Man mano che i brani erano pronti li portavo da Danilo per farglieli ascoltare e per sottoporli al suo giudizio. Danilo ha lavorato con giganti della musica, quindi per me il suo parere era fondamentale. A lui sono piaciuti tutti e questo mi ha fatto capire che c’era della bellezza in quello che avevo fatto. Poi cominciavamo a ricercare accuratamente l’arrangiamento più adatto. Non si è mai sicuri di nulla alla fine. Ma sei hai accanto un grande professionista che ti segue con interesse, questo ti dà il coraggio di credere in te stesso maggiormente.

Massiccio il muro di chitarre dal gusto americano e sottili le rifiniture arabe e turche dentro molte soluzioni. Una contrapposizione assai marcata devo dire. Cosa ne pensi? E cosa ti ha spinto a cercarla (se ha senso la mia lettura)?
Io sono stato sempre per unire e non per separare. Il mondo non dovrebbe avere confini, nord, sud, est e ovest. Ho voluto unire i suoni di due culture contrapposte. Immaginare un suono mondiale, il suono della vecchia terra come il titolo del secondo brano dell’album. Per me è stata un’esigenza, spostare la mia attenzione dalla cultura anni 80 che ho vissuto ampiamente, all’esplorazione della new age e musica ambient fino ad arrivare all’utilizzo di vari strumenti. La vera sfida era di mixarli bene fra loro affinché uscisse il suono che volevo. Tutto questo è stato reso possibile dall’abile maestria di Danilo.

E poi tanto pop italiano, Renato Zero impera nelle ombre e nei furti soprattutto dentro le soluzioni vocali. Da cosa hai attinto per questo lavoro?
Mi hanno affibbiato molti nomi di illustri colleghi, non solo Zero ma anche Cutugno, Celentano, Battisti, Morgan, Subsonica, Battiato, Bowie, Depeche Mode ecc. soprattutto quando incisi il primo singolo dal titolo Cadendo. Con il massimo rispetto che nutro per questi artisti che hanno fatto la storia della musica mondiale e che senz’altro mi hanno anche ispirato essendo cresciuto anche io con la loro musica, penso di muovermi da un’altra parte e sto cercando di fare la mia storia.
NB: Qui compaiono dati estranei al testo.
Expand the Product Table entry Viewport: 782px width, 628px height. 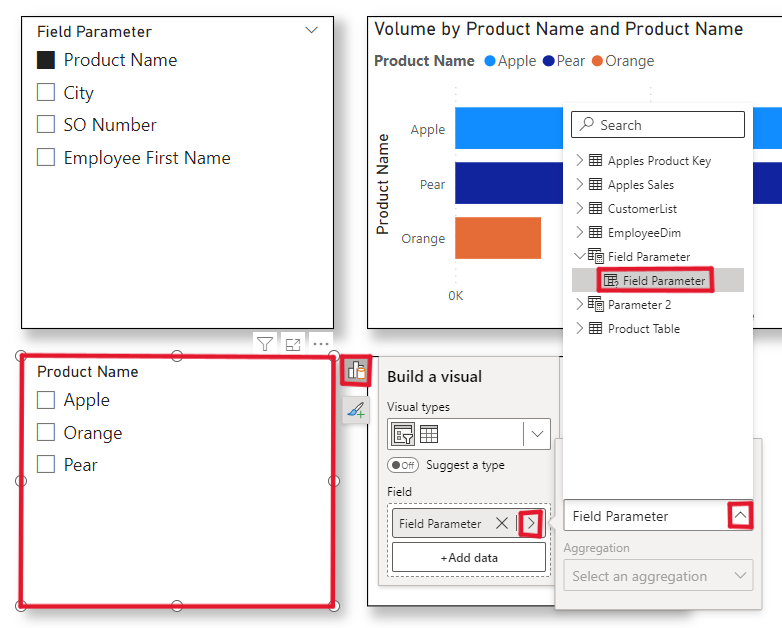pyautogui.click(x=580, y=328)
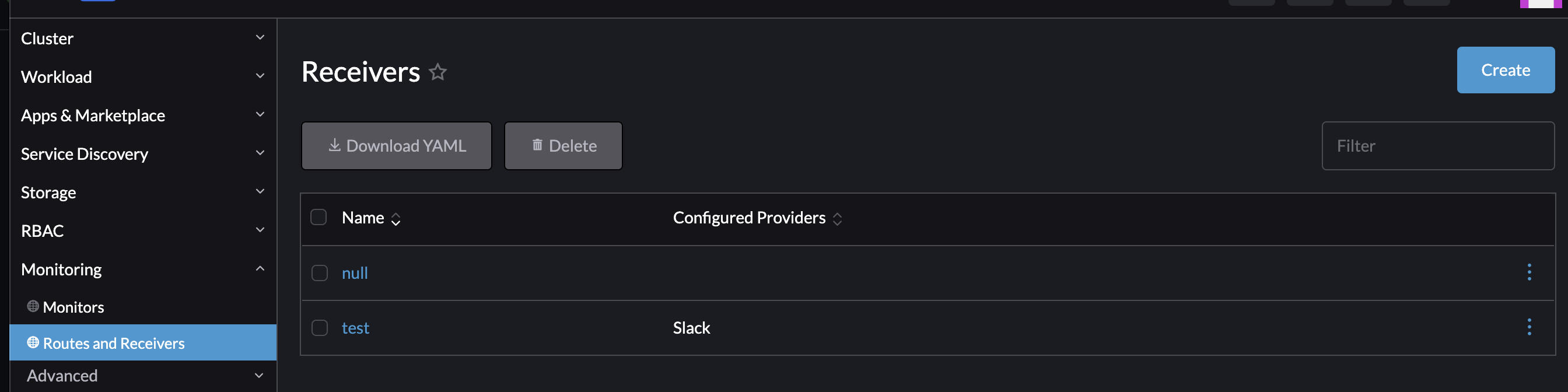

Dal vivo? Che vita sta vivendo questo lavoro?
Sono considerato un emergente, non ho molto materiale e la mia manager non è riuscita a procurarmi delle date. Però il 20 luglio a Novello in provincia di Cuneo sono stato invitato ad una manifestazione pro Palestina in cui ho suonato sul palco con il mio gruppo i Lucifero’s Strummers 4 pezzi dell’album. Per l’occasione c’erano anche Alberto Fortis, Marco Carena, i Powerillusi, gli Statuto, Johnson Righeira e Moni Ovadia. Il 19 ottobre terrò un concerto radiofonico su Radio PNR, un’emittente di Tortona nella provincia di Alessandria.